Sarah-
1. I will ignore the implication in your first point as to who has the Holy Ghost and who doesn't.
2. She is talking to church women who presumbaly are not wearing mini skirts, halters, low cut outfits, etc.
3. She is talking about men in to pornography. I would like to see the statistic that shows that a covered up woman would solve his problems. Isn't is likely that his next complaint (and continued failure to take responsibility for himself) would be that the women at church are too pretty or their hair catches his attention, or their shoes, etc.
4. They say that there is no such thing as an ugly woman on a ship with men. I would guess that guy with the pornography problem can't handle any young, pretty woman ministering on the platform no matter how she is dressed. Shall we put the men up front and the women in the back to solve this man's problems?
5. Why do we do we this to the women at church? How is it fair to suggest to them that they must dress in a way that brings the least attention because of the porn guy? Why are we surprised then when the young men are attracted to other women and husbands wish their wives were more attractive?
Why are we surprised when women who have been taught to hide their bodies do so behind fat?
6. Why did the Ten Commandments tell us not to covet the other guy's stuff but didn't tell him to hide it?
7. For the record; I don't believe in immodesty. But I don't think Apostolic women with the Holy Ghost who are already dressed vastly different from what you find on the street and at your local supermarket need to be told that they need to take it down another notch because of some guy on porn.
8. I think young women should be told that how they dress will either attract or repel God fearing young men to them or from them. It can bring them good attention or bad attention. But it is ok to be attractive!
I think it WRONG to make women responsible for men who got into sin and now must work to overcome what they themselves created.
9. I believe dressing in a way that converys sexuality and one's willingness to engage in sex is lasciviousness, a work of the flesh (and still somewhat culturally dependent since there was a time when a woman's ankle would have been hot stuff!) Not sure that I have seen an Apostolic woman that could be mistaken for a prostitute though.

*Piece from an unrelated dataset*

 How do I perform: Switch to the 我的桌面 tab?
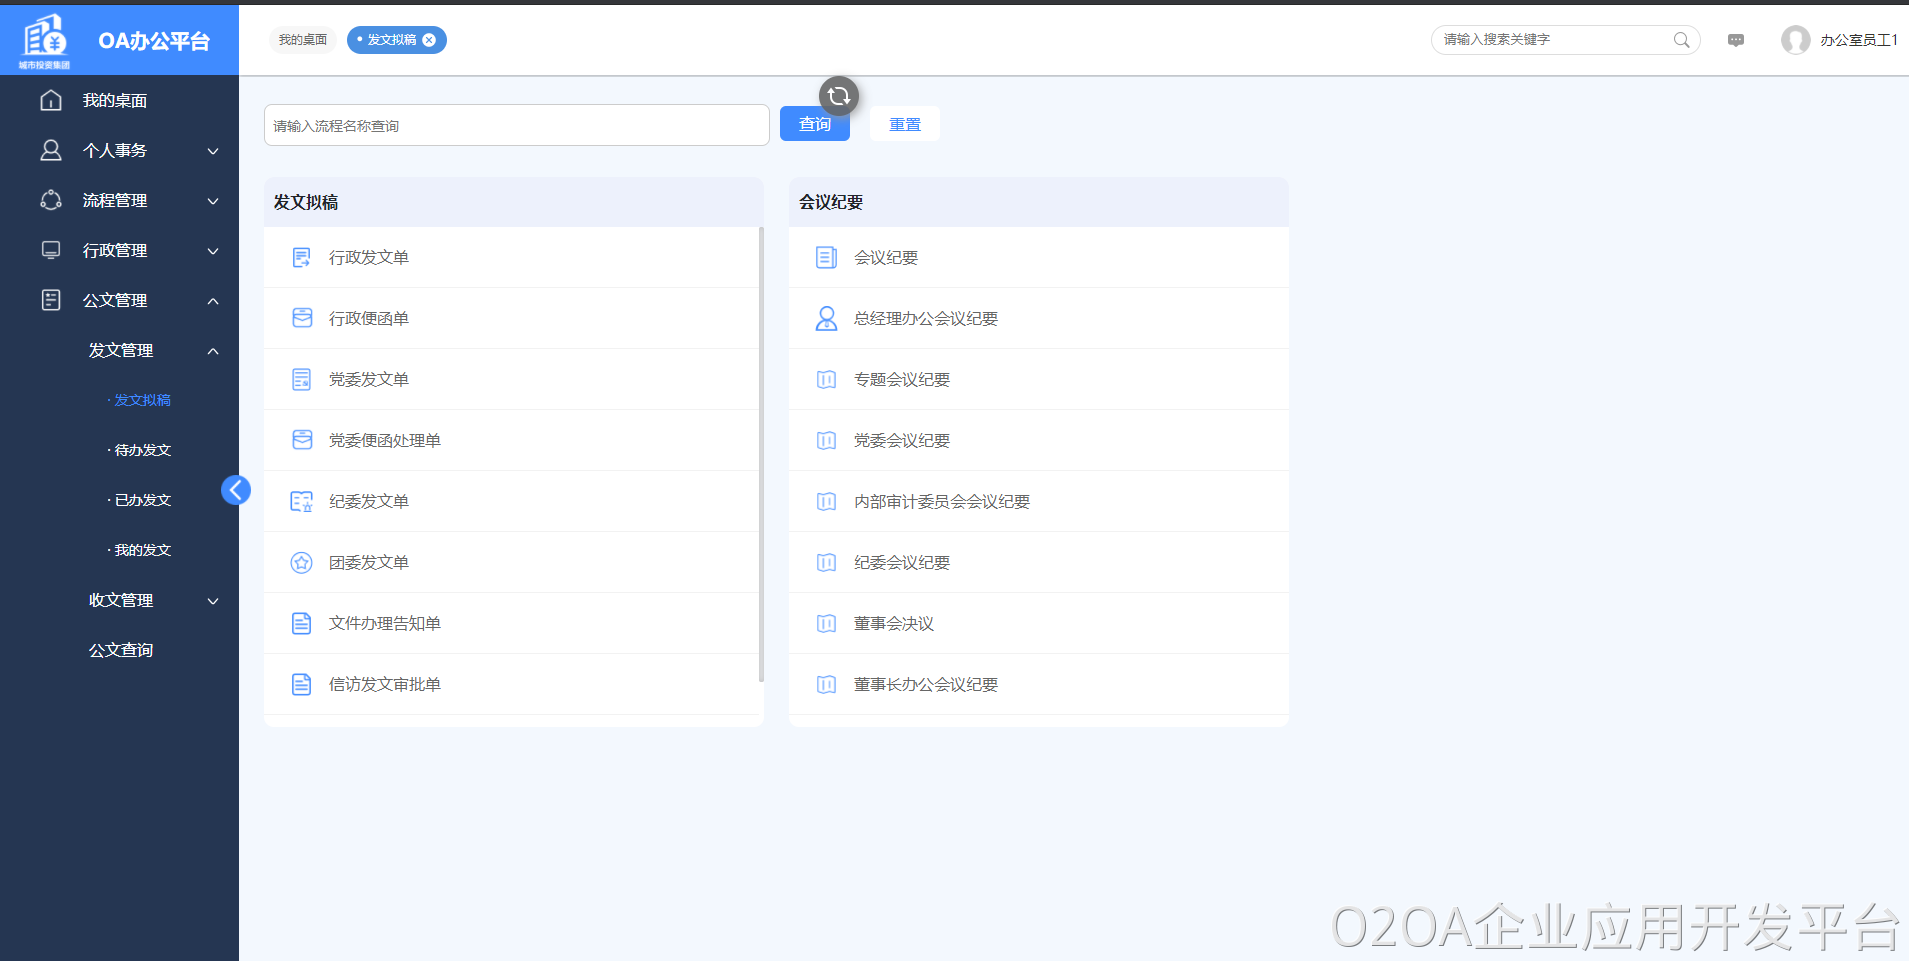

10. Jesus never suggested that the man ALONE wasn't responsible for his thoughts. He never talked to the women about how they dressed.
11. Peter and Paul spoke about modesty in an economic sense rather than how the church mostly looks at modesty today. They wanted to make sure that women understood their worth came from within, not without.
12. In fact, no where in the NT do we find a woman's dress as a cause for men's temptation (used as
crutch for one's own sin). James wrote "But every man is tempted ,
when he is drawn away of his on lust, and enticed" (
James 1:14).
We need to move way beyond the shallow teaching of rules and get to the core issues of the heart.